Raspberry PI + Windows 10 IoT + C#でI2Cで温湿度センサーに接続する
今回は秋月の HDC1000使用 温湿度センサーモジュール をI2Cで接続して温度と湿度を計測します。
I2C is 何
I2CとはInter-Integrated Circuitの略で近距離通信用の低速※なバスです。名前の通りIC間の通信等電子機器内部の使用を想定しています。
※通信速度は10kbps~3.4Mbpsの複数のモードがありますが、Windows 10 IoTの標準ライブラリでは現状100kbps,400kbpsの2つしか対応していません。
2は上付き文字が正式な名称ですが普通の数字が使われることもあります。読み方はアイ スクエアド シーが正式な読みですがアイ ツー シーと呼ばれることも多いです。WikipediaにはIICと略されることもあると書かれていますが私は見たことがありません。
データ線が2本で外付け回路が2本のプルアップ抵抗だけで済む等回路が簡単であること、1つのバスに複数の機器を接続できること、ホットスワップに対応、特許が2004年に失効していてロイヤリティフリーで使用できること等から広く使われており対応したデバイスも簡単に入手できます。

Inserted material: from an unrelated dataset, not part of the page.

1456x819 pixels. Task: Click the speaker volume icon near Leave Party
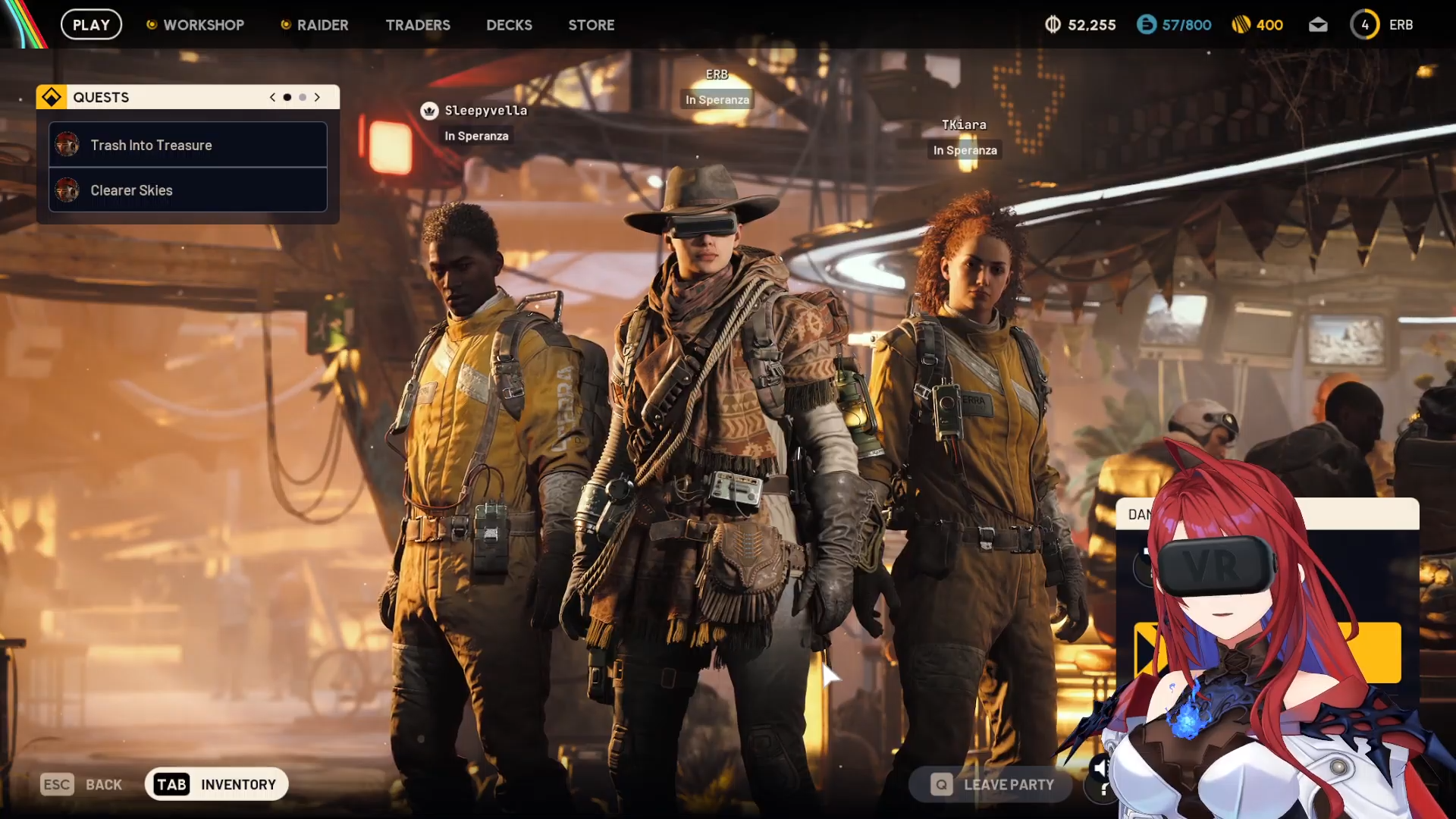[1100, 768]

PC内部デバイス管理に使われるSMBusやPCとモニターの間で解像度等の情報を交換するDDC、変わったところではWiiのコントローラーとヌンチャク等の周辺機器との通信等にも使われています。
I2Cはマスターとスレーブの構成で通信は全てマスターが管理しスレーブから通信を開始することはできません。スレーブは全て7bit(16個の予約アドレスがあるため使用可能なのは112個、10bitの拡張規格もあるけどあまり使われていない)のユニークなIDを持っています。マスターを複数にすることもできますがマスター間、スレーブ間の通信はできません。
用意する物
- Raspberry PI 開発環境一式
- ブレッドボードとか
- HDC1000使用 温湿度センサーモジュール
回路作成
I2Cは2本の信号線にプルアップ抵抗が必要ですが、Raspberry PIはプルアップ抵抗が内蔵されているため接続するだけで使用できます。
秋月のHDC1000モジュールには+V,GND,SDA,SCL,RDYの5つの端子があります。

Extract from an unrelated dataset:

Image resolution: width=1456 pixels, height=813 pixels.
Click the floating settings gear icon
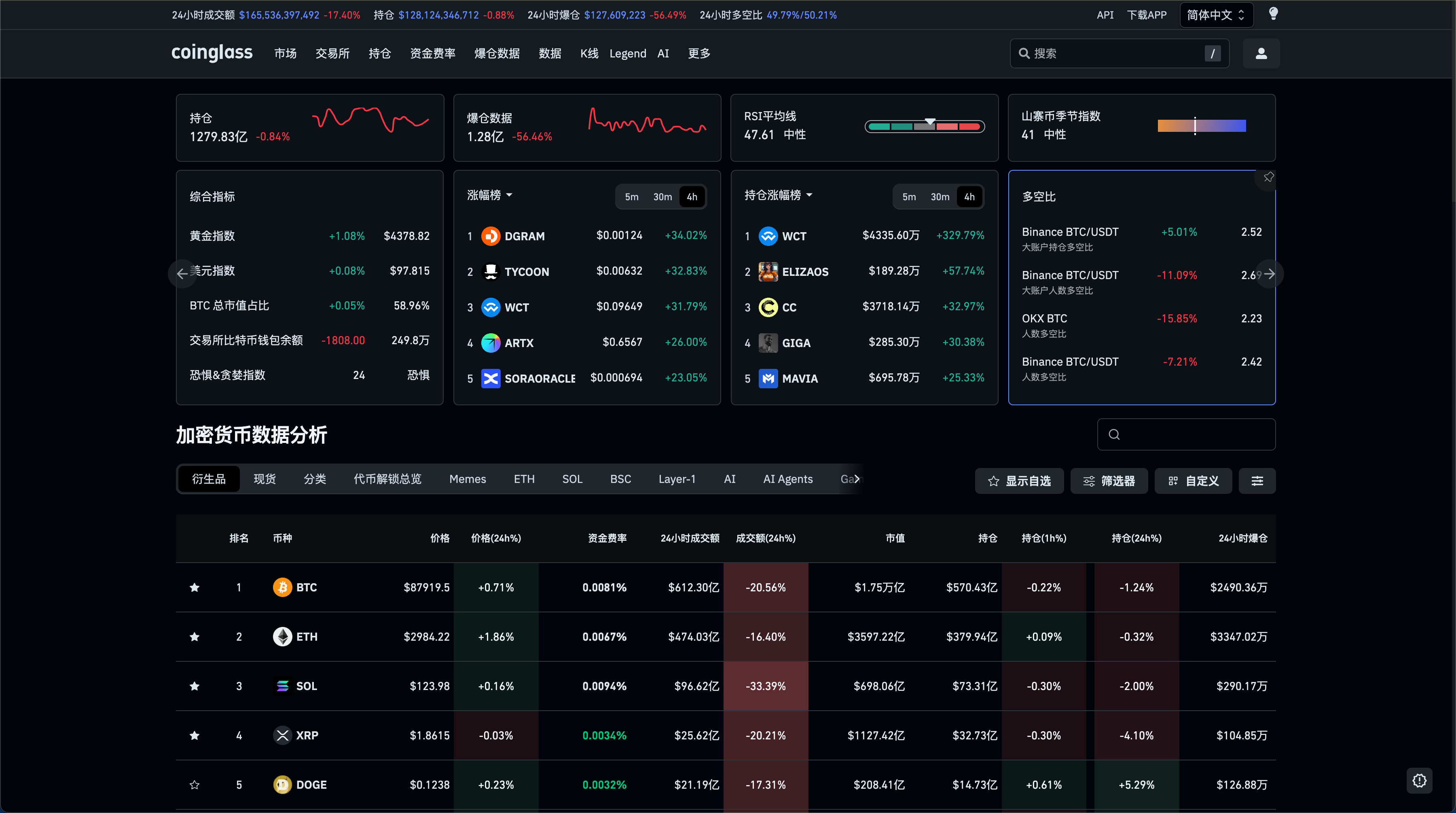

+V,GNDは電源、SDA,SCLはI2Cです。RDYは今回は未接続でかまいません。
図のように接続します。
プログラム
XAMLにTextBlockを置き温度を表示できるようにします。コードビハインド側に温度、湿度を格納するプロパティを置きINotifyPropertyChangedを実装してプロパティの変更を通知できるようにします。通常のWPFと同じなので解説は省略します。
<TextBlock FontSize="20" HorizontalAlignment="Center" VerticalAlignment="Center"> 温度:<Run Text="{Binding Temp}"/>°<LineBreak /> 湿度:<Run Text="{Binding Hum}"/>% </TextBlock>
最初にI2Cを使用するためポートを初期化します。
I2Cを使用するにはWindows.Devices.I2c名前空間のクラスを使用します。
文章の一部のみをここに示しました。